=== Begin Enclosure ===
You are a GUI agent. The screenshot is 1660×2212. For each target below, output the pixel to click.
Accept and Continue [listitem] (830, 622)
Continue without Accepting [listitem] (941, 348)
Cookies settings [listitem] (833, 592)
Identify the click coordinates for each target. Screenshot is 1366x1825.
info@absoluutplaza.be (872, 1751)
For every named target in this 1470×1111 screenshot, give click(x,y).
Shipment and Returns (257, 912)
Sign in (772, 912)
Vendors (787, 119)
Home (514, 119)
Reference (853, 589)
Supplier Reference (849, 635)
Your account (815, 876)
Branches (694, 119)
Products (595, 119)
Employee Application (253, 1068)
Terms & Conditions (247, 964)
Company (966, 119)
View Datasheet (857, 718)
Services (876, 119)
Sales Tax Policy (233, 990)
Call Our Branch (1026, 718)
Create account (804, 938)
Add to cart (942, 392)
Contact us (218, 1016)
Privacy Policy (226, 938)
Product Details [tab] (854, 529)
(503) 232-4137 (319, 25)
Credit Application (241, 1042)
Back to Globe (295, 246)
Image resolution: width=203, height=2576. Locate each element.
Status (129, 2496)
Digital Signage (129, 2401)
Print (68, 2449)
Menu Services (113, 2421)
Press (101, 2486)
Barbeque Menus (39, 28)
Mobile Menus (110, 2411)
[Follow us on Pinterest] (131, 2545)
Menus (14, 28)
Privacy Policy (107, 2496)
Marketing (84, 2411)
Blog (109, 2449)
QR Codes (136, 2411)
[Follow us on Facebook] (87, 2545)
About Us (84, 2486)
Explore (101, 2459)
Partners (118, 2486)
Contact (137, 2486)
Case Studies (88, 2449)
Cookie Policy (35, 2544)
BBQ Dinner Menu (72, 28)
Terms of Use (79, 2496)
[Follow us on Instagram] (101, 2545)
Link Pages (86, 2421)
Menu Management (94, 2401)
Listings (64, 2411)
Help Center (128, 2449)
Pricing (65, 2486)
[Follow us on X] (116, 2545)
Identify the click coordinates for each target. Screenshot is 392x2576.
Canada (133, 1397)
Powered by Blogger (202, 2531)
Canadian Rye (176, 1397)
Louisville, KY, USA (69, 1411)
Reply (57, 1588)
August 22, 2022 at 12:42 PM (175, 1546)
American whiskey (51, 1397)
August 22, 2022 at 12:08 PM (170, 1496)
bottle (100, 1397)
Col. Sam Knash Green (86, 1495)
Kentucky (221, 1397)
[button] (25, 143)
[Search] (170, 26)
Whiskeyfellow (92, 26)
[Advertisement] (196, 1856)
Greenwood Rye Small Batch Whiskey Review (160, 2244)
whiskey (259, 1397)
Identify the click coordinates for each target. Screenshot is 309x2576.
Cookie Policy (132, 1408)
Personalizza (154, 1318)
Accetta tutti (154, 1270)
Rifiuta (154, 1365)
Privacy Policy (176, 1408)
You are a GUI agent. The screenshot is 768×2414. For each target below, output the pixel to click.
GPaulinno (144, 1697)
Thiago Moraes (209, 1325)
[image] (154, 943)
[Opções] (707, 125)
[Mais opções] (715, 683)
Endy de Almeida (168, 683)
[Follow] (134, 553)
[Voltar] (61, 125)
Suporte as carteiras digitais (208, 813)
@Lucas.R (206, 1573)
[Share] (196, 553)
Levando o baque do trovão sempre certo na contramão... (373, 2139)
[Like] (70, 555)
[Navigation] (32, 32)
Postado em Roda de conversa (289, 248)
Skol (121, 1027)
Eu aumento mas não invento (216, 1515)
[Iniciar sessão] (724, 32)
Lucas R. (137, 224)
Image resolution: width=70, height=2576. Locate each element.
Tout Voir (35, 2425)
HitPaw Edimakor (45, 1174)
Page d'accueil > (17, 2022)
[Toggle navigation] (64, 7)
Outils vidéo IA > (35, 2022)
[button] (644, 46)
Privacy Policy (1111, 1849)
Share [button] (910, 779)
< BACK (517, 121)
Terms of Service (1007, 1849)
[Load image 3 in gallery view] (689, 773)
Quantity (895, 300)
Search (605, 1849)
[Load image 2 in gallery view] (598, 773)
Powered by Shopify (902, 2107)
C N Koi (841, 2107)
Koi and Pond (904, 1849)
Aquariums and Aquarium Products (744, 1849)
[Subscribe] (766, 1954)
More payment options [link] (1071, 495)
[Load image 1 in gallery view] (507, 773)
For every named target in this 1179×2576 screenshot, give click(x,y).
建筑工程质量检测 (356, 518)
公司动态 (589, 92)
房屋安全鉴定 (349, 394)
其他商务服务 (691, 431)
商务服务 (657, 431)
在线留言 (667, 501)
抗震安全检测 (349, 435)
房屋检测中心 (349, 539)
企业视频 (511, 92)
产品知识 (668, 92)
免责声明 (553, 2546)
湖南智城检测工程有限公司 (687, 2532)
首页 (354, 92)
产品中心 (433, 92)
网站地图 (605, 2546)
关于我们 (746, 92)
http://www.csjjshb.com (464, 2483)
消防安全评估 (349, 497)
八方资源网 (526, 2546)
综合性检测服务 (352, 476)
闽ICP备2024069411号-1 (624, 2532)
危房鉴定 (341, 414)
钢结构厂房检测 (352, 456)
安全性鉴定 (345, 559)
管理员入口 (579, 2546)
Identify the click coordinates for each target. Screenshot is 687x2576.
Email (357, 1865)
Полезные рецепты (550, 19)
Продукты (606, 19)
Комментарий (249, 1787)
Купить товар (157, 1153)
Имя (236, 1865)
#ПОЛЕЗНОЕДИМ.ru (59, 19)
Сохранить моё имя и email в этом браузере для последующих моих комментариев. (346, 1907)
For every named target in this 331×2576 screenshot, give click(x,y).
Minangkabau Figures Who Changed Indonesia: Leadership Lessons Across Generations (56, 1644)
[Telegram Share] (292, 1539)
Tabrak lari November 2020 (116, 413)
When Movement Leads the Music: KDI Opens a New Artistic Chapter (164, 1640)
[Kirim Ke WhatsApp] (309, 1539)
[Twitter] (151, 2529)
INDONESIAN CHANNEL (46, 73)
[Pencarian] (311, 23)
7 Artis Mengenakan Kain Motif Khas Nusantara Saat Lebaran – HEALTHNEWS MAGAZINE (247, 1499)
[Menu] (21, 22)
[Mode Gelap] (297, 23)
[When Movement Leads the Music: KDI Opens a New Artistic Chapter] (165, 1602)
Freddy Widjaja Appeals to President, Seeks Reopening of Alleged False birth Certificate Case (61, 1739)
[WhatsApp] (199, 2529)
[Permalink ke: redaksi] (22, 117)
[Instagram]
=== End Enclosure ===
◆ Task item: Go through the entries above and report each line with the string "Follow" in it.

◆ Answer area:
[Follow us on Pinterest] (131, 2545)
[Follow us on Facebook] (87, 2545)
[Follow us on Instagram] (101, 2545)
[Follow us on X] (116, 2545)
[Follow] (134, 553)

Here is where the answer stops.